▶ PASSAGE:
·····

This project now includes a user-friendly web interface powered by Gradio, perfect for non-technical users or quick transcriptions.

Launch Web Interface

uv run python main.py --web

This will start a web server (usually at http://127.0.0.1:7860) where you can:

Upload audio files via drag-and-drop or file picker
Select Whisper model from dropdown (tiny.en, base.en, small.en, medium.en, large, turbo)
Choose language (auto-detect or specific language)
Pick output formats (multiple selection: SRT, TXT, JSON, VTT, TSV)
Set device preference (auto, CUDA, CPU)
Start Transcription directly from the browser

⌨️ Option 2: CLI - Command Line Interface

Prepare Audio Files

Place your audio files in the inputs/ folder:

mkdir inputs
cp english-voice-example.mp3 inputs/

Basic CLI Usage

Using uv (simplest):

uv run main.py --audio english-voice-example.mp3

Advanced CLI Usage

Override specific settings:

uv run main.py --audio english-voice-example.mp3 --model large --language es

Multiple output formats:

uv run main.py --audio english-voice-example.mp3 --formats srt,txt,json,vtt

Translation task:

uv run main.py --audio spanish-audio.mp3 --task translate --language es

Force GPU/CPU usage:

uv run main.py --audio audio.mp3 --device cuda  # Force CUDA
uv run main.py --audio audio.mp3 --device cpu   # Force CPU

Complete configuration override:

uv run python main.py --audio audio-file.wav \
--model medium \
--language bn \
--task transcribe \
--formats srt,txt \
--device auto

CLI Command Line Arguments

python main.py [OPTIONS]

Options:
--web                 Launch web interface instead of CLI mode
--audio FILEPATH      Path to audio file (required for CLI mode)
--model MODEL         Whisper model size (default from .env)
--language CODE       Language code (default from .env or auto-detect)
--task TASK           transcribe or translate (default from .env)
--formats FORMATS     Comma-separated formats (default from .env)
--device DEVICE       auto, cuda, or cpu (default from .env)

Dual Interface Benefits

Feature	CLI	Web Interface
Automation	✅ Perfect for scripts	❌ Manual only
Ease of use	❌ Requires command knowledge	✅ Point and click
Batch processing	✅ Easy with shell scripts	❌ One file at a time
User-friendly	❌ Technical users only	✅ Anyone can use
Remote access	❌ Local only	✅ Can be hosted
Mobile Support	❌ No	✅ Yes
File Management	❌ Manual	✅ Automatic download

Project Structure

whisper-voice-transcription/   # Repo Directory
├── main.py                    # Unified CLI & Web interface
├── transcription_core.py      # Shared transcription logic
├── .env                       # Environment configuration
├── inputs/                    # Place audio files here (optional)

·····

▶ SUPPLIED MATERIAL:
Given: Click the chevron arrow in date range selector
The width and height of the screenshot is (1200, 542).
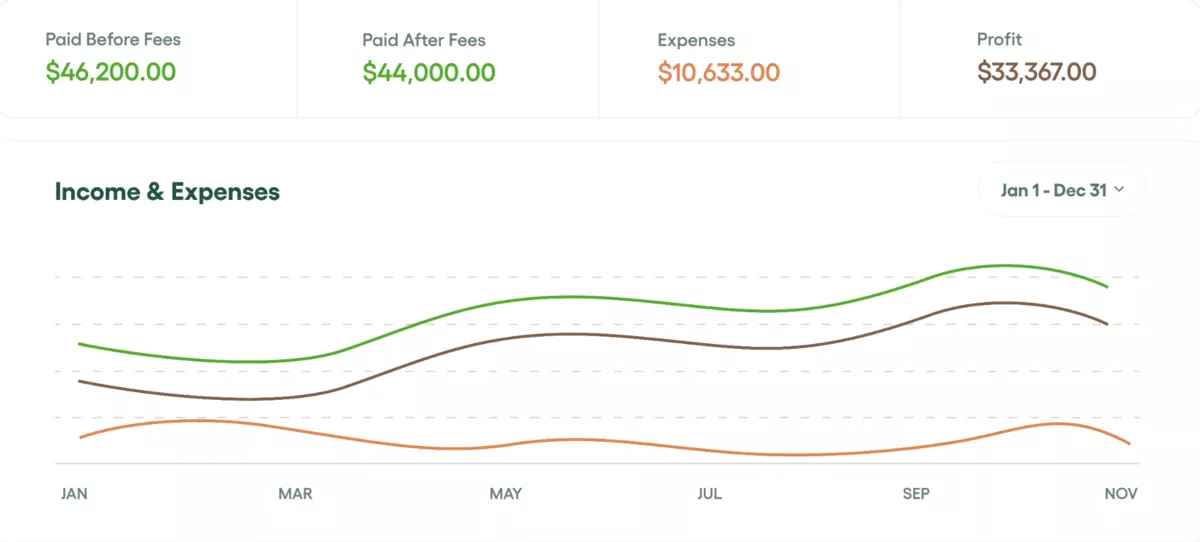Looking at the screenshot, I should pos(1119,190).

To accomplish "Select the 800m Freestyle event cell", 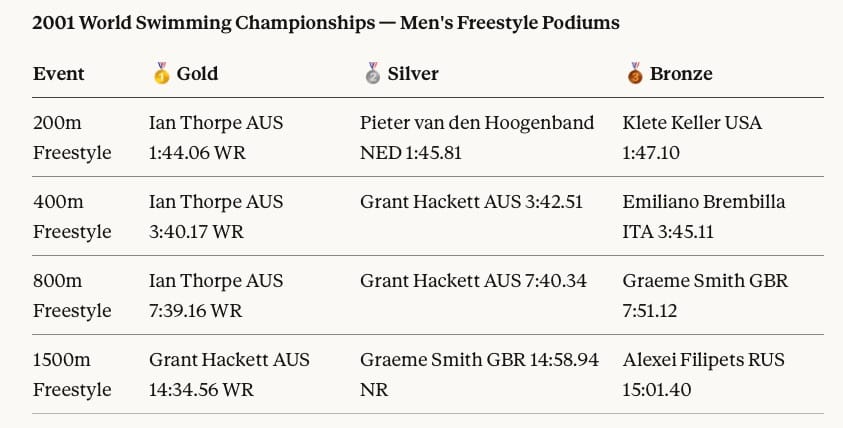I will [72, 295].
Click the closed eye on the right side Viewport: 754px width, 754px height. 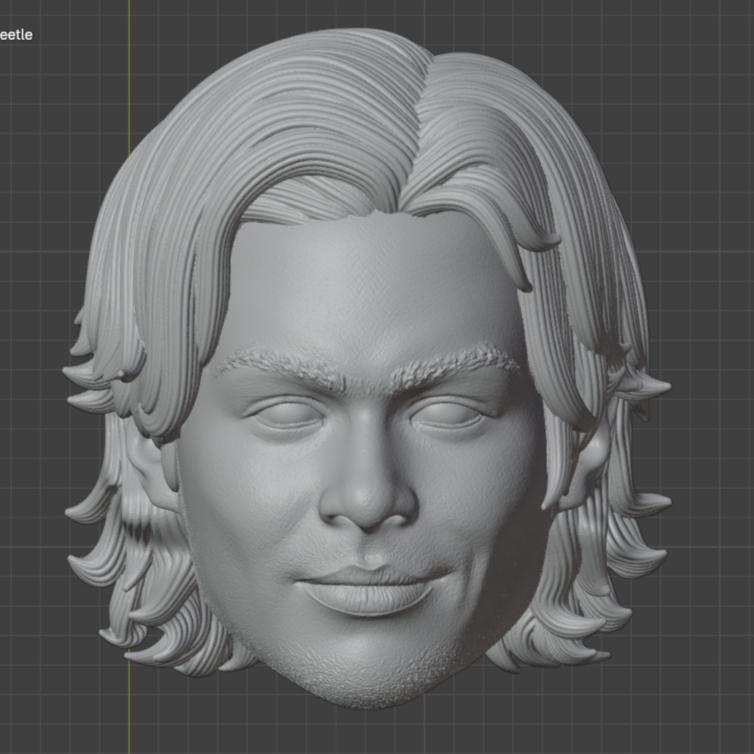tap(447, 412)
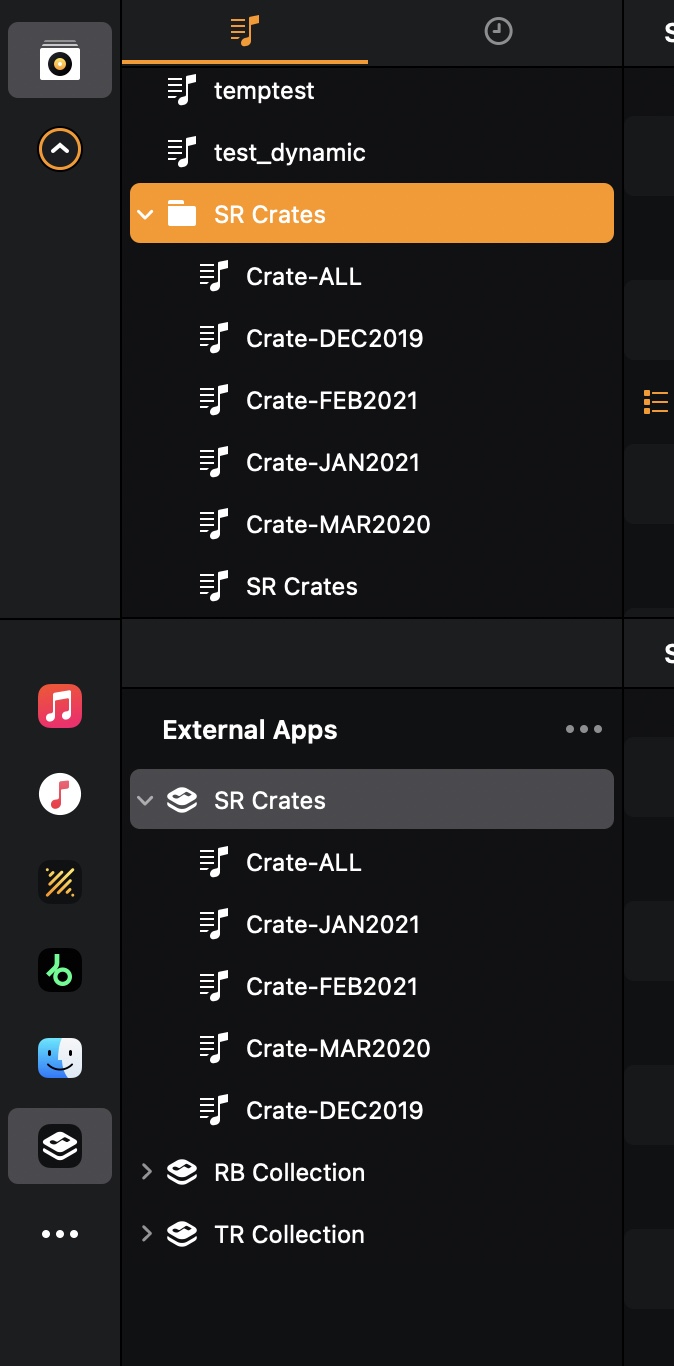The image size is (674, 1366).
Task: Select the test_dynamic playlist
Action: [289, 152]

·····

▶ WHAT THIS EXERCISE ASKS:
[A] Using the comparison table in the transcription guide, explain why the CLI suits automation and batch processing better than the web interface.
[B] In the transcription guide, at what address does the web server usually start?

▶ ANSWERS TO THE EXERCISE:
[A] The CLI is perfect for scripts and makes batch processing easy with shell scripts. The web interface is manual only and handles one file at a time.

[B] http://127.0.0.1:7860